**Goal**
Copy every item below word for word, keeping each line as it appears.

**Source material**
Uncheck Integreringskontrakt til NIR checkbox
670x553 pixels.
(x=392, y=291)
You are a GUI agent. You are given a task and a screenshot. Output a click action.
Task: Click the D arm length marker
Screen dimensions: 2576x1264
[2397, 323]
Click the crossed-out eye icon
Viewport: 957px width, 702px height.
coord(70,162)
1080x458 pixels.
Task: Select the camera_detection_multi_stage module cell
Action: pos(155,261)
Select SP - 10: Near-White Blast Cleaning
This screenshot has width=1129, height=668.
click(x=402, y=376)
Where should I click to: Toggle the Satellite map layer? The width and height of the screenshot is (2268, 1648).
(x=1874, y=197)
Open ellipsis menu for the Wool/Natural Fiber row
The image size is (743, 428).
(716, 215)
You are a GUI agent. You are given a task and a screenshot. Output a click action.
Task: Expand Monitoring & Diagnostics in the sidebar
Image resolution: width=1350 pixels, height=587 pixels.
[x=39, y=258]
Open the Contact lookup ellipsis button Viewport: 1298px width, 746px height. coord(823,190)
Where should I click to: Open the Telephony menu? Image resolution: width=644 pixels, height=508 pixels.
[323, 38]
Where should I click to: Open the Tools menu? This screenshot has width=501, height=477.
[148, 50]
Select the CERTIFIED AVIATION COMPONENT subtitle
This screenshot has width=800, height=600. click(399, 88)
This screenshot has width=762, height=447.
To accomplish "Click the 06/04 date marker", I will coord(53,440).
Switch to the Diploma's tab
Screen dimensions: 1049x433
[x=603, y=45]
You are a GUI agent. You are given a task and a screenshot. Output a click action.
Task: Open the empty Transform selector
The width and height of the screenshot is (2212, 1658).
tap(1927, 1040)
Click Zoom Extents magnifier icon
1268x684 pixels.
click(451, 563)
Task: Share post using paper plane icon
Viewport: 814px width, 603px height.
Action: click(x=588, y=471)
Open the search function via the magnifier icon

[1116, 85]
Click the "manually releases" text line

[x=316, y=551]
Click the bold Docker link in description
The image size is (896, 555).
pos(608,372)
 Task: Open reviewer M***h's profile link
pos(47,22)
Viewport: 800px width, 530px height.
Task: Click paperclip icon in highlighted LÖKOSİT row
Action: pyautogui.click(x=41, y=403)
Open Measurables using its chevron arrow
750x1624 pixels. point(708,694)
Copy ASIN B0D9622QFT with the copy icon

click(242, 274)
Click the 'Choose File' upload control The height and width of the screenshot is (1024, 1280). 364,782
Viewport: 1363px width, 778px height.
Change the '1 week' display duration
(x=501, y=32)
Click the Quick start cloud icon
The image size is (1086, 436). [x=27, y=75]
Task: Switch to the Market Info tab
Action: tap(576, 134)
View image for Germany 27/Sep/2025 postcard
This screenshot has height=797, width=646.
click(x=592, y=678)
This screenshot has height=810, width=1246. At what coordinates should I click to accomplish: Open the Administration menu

**Output for this task**
Uncheck Integreringskontrakt til NIR checkbox
670x553 pixels.
(x=392, y=291)
You are a GUI agent. You are given a task and a screenshot. Output a click action.
Task: Click the D arm length marker
Screen dimensions: 2576x1264
[2397, 323]
Click the crossed-out eye icon
Viewport: 957px width, 702px height.
coord(70,162)
1080x458 pixels.
Task: Select the camera_detection_multi_stage module cell
Action: pos(155,261)
Select SP - 10: Near-White Blast Cleaning
This screenshot has width=1129, height=668.
click(x=402, y=376)
Where should I click to: Toggle the Satellite map layer? The width and height of the screenshot is (2268, 1648).
(x=1874, y=197)
Open ellipsis menu for the Wool/Natural Fiber row
The image size is (743, 428).
(716, 215)
You are a GUI agent. You are given a task and a screenshot. Output a click action.
Task: Expand Monitoring & Diagnostics in the sidebar
Image resolution: width=1350 pixels, height=587 pixels.
[x=39, y=258]
Open the Contact lookup ellipsis button Viewport: 1298px width, 746px height. coord(823,190)
Where should I click to: Open the Telephony menu? Image resolution: width=644 pixels, height=508 pixels.
[323, 38]
Where should I click to: Open the Tools menu? This screenshot has width=501, height=477.
[148, 50]
Select the CERTIFIED AVIATION COMPONENT subtitle
This screenshot has width=800, height=600. click(399, 88)
This screenshot has width=762, height=447.
To accomplish "Click the 06/04 date marker", I will coord(53,440).
Switch to the Diploma's tab
Screen dimensions: 1049x433
[x=603, y=45]
You are a GUI agent. You are given a task and a screenshot. Output a click action.
Task: Open the empty Transform selector
The width and height of the screenshot is (2212, 1658).
tap(1927, 1040)
Click Zoom Extents magnifier icon
1268x684 pixels.
click(451, 563)
Task: Share post using paper plane icon
Viewport: 814px width, 603px height.
Action: click(x=588, y=471)
Open the search function via the magnifier icon

[1116, 85]
Click the "manually releases" text line

[x=316, y=551]
Click the bold Docker link in description
The image size is (896, 555).
pos(608,372)
 Task: Open reviewer M***h's profile link
pos(47,22)
Viewport: 800px width, 530px height.
Task: Click paperclip icon in highlighted LÖKOSİT row
Action: pyautogui.click(x=41, y=403)
Open Measurables using its chevron arrow
750x1624 pixels. point(708,694)
Copy ASIN B0D9622QFT with the copy icon

click(242, 274)
Click the 'Choose File' upload control The height and width of the screenshot is (1024, 1280). 364,782
Viewport: 1363px width, 778px height.
Change the '1 week' display duration
(x=501, y=32)
Click the Quick start cloud icon
The image size is (1086, 436). [x=27, y=75]
Task: Switch to the Market Info tab
Action: tap(576, 134)
View image for Germany 27/Sep/2025 postcard
This screenshot has height=797, width=646.
click(x=592, y=678)
This screenshot has height=810, width=1246. At what coordinates should I click to accomplish: Open the Administration menu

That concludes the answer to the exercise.